- **Work task**: From the entries that follow, extract each line holding the string "agent".

=== Extracted entries ===

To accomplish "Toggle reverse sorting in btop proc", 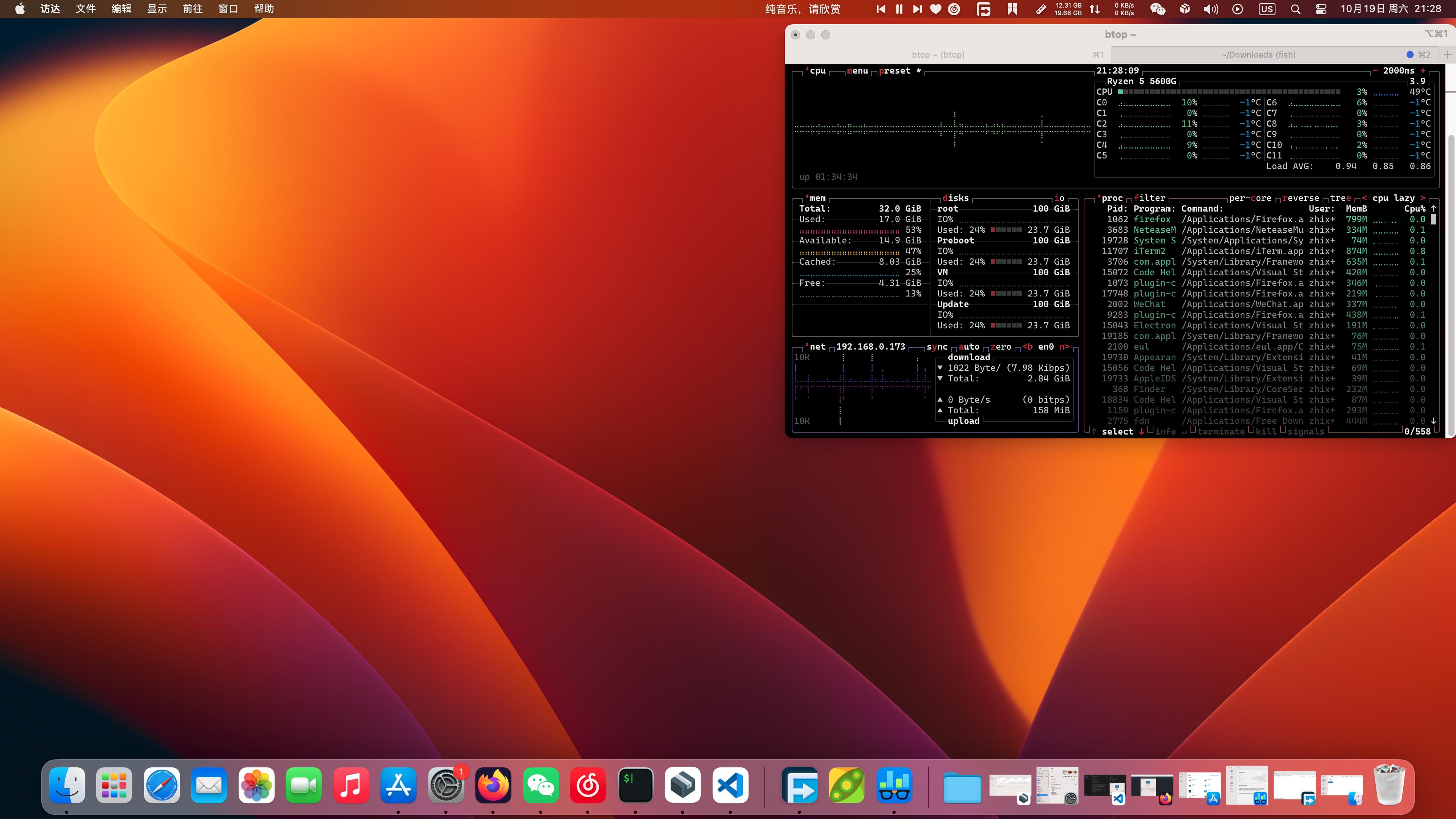I will coord(1300,198).
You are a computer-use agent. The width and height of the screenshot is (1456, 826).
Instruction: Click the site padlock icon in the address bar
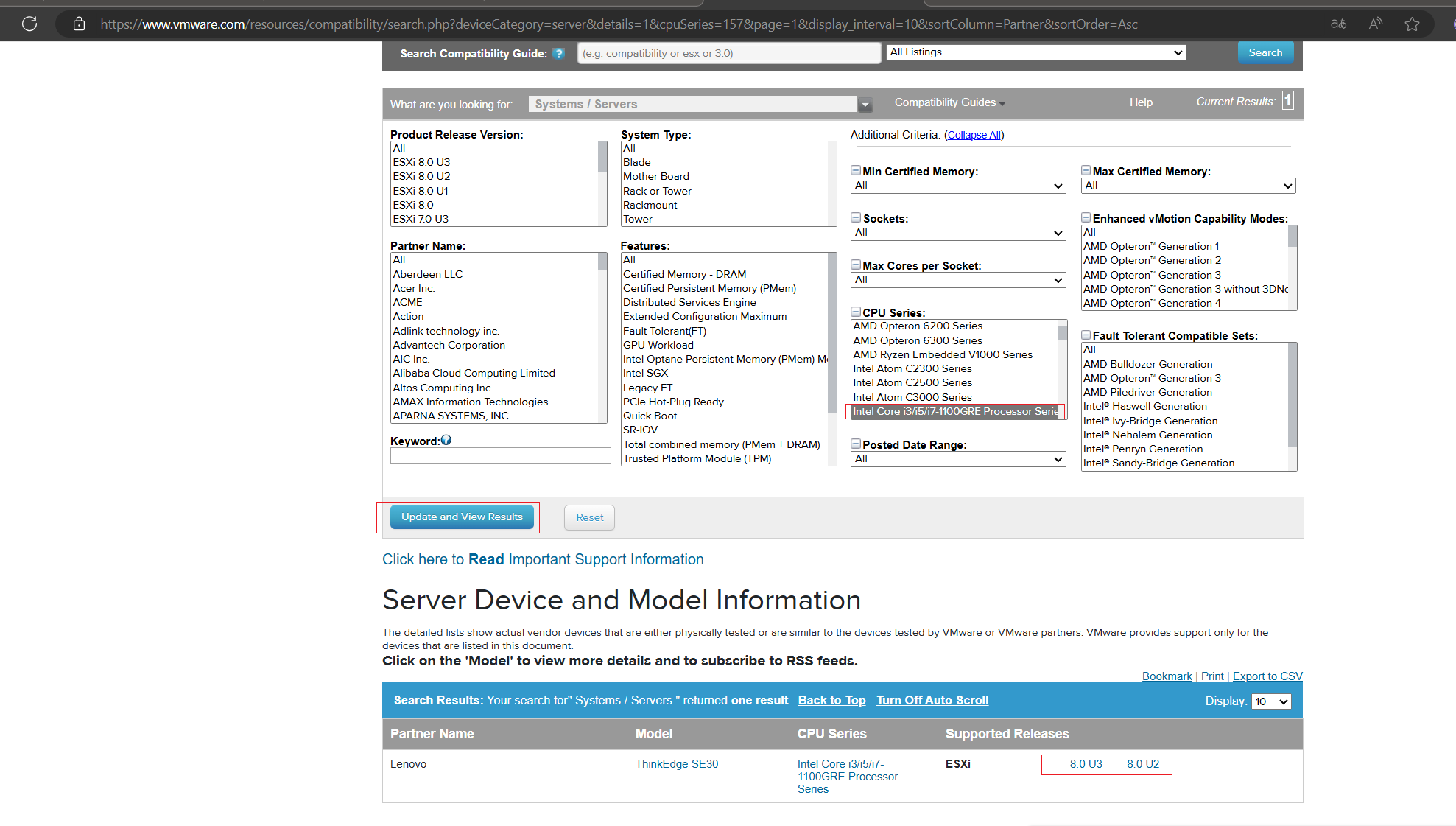click(x=79, y=24)
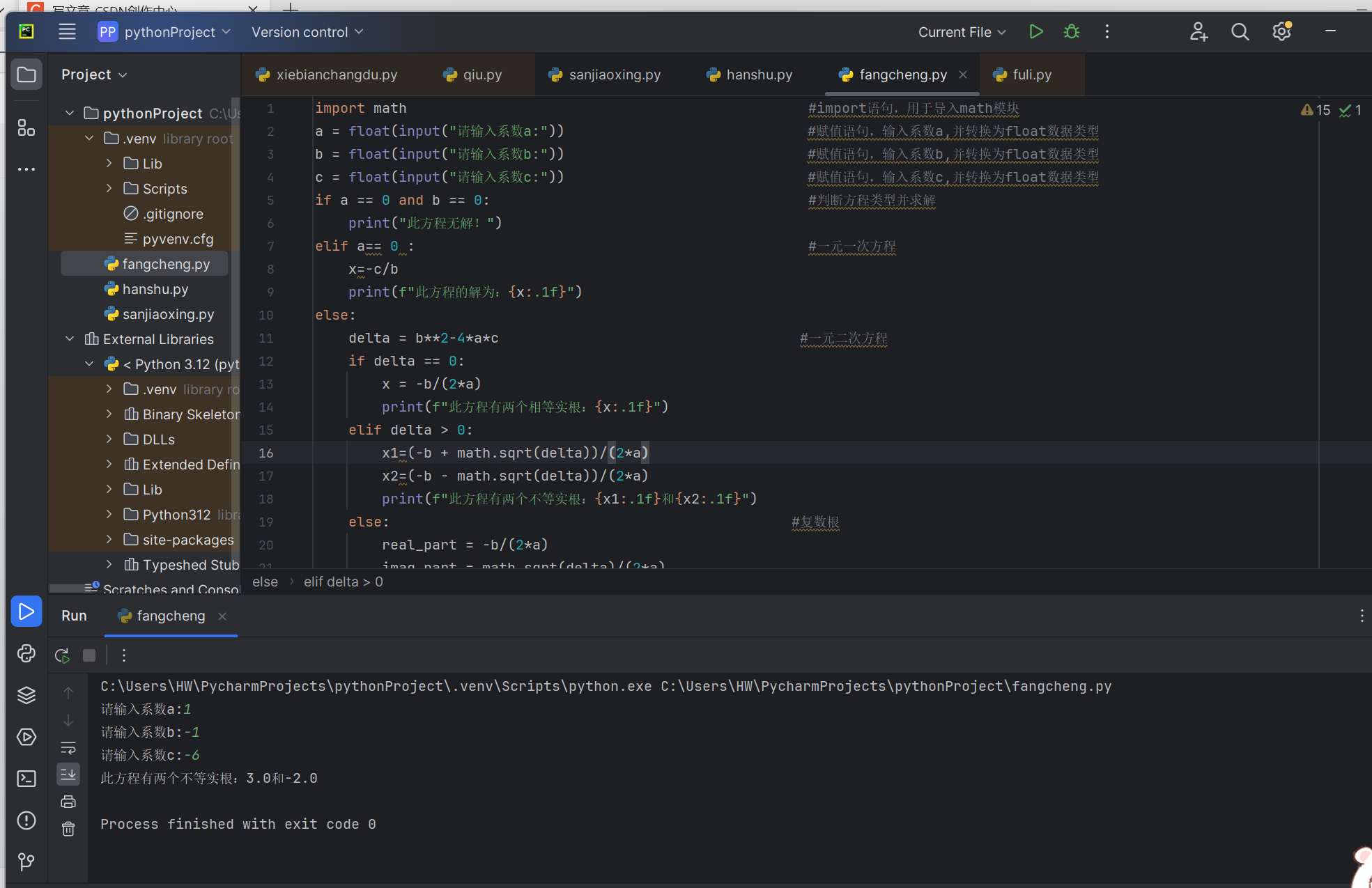1372x888 pixels.
Task: Rerun fangcheng with the rerun icon
Action: (x=61, y=655)
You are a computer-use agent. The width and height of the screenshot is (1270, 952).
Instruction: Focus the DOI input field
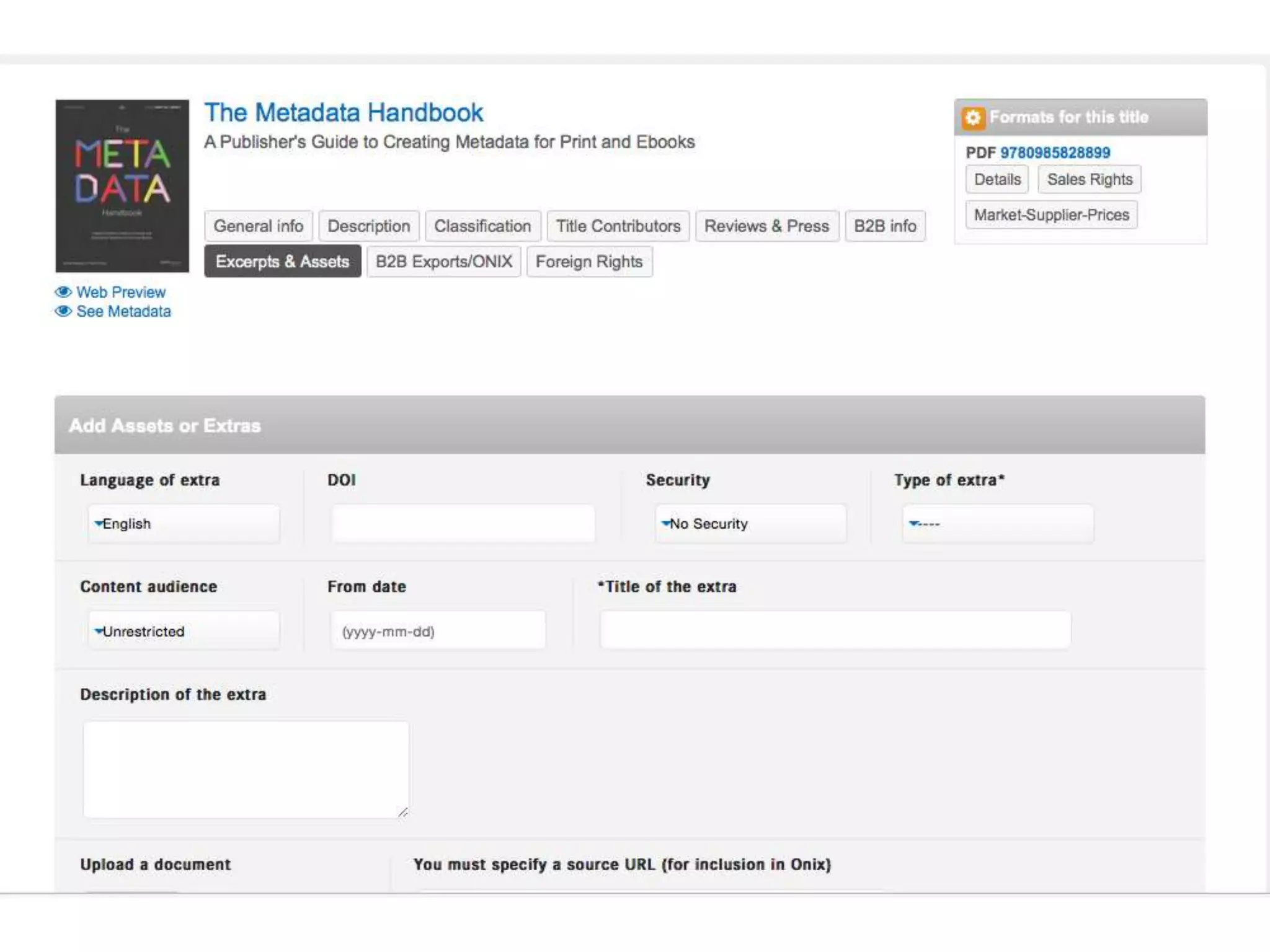pyautogui.click(x=463, y=524)
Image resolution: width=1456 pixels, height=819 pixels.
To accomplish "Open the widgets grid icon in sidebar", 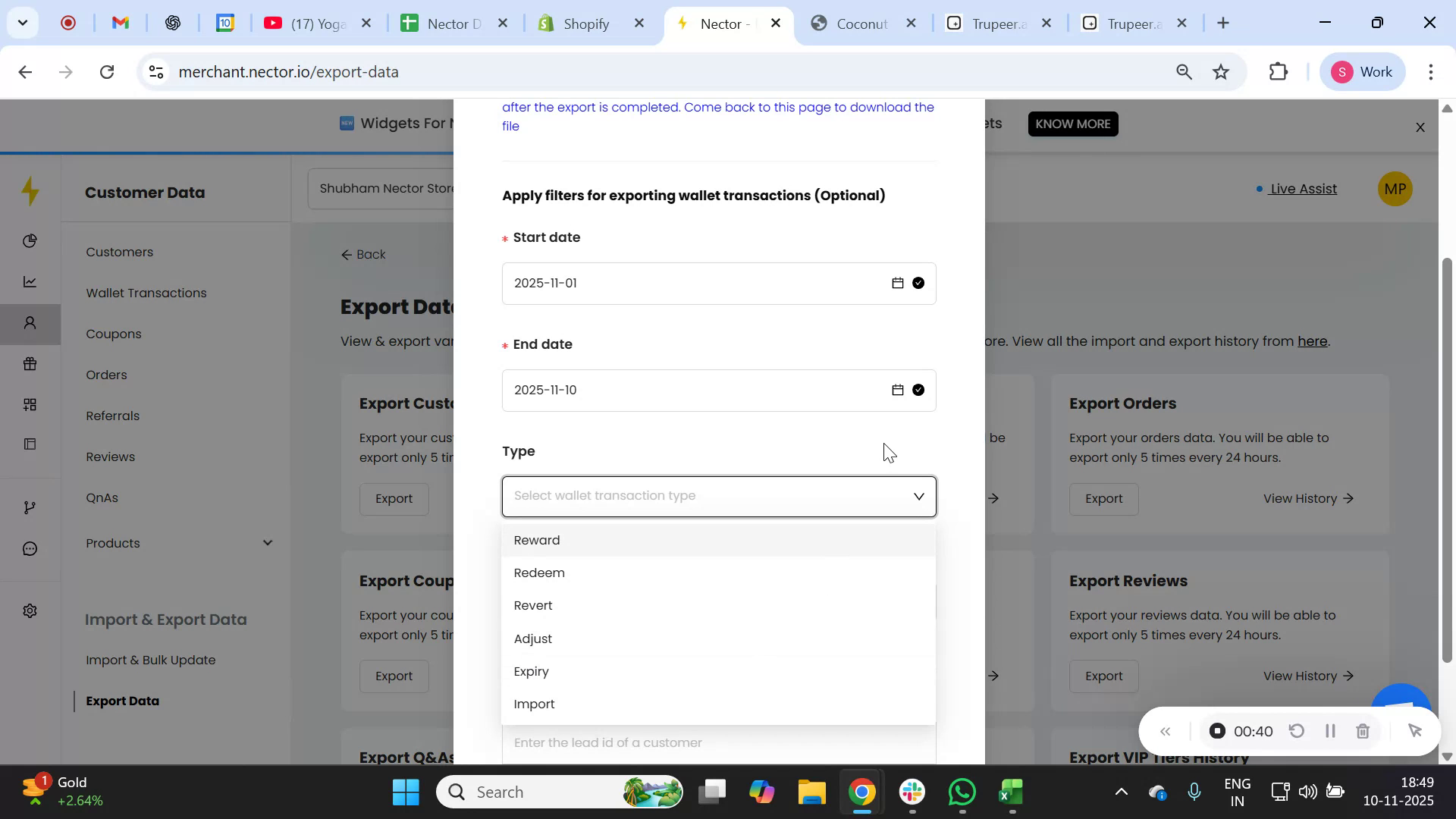I will pyautogui.click(x=30, y=404).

===

- **Solved problem**:
You are a computer-use agent. The width and height of the screenshot is (1456, 826).
You are a computer-use agent. The width and height of the screenshot is (1270, 952).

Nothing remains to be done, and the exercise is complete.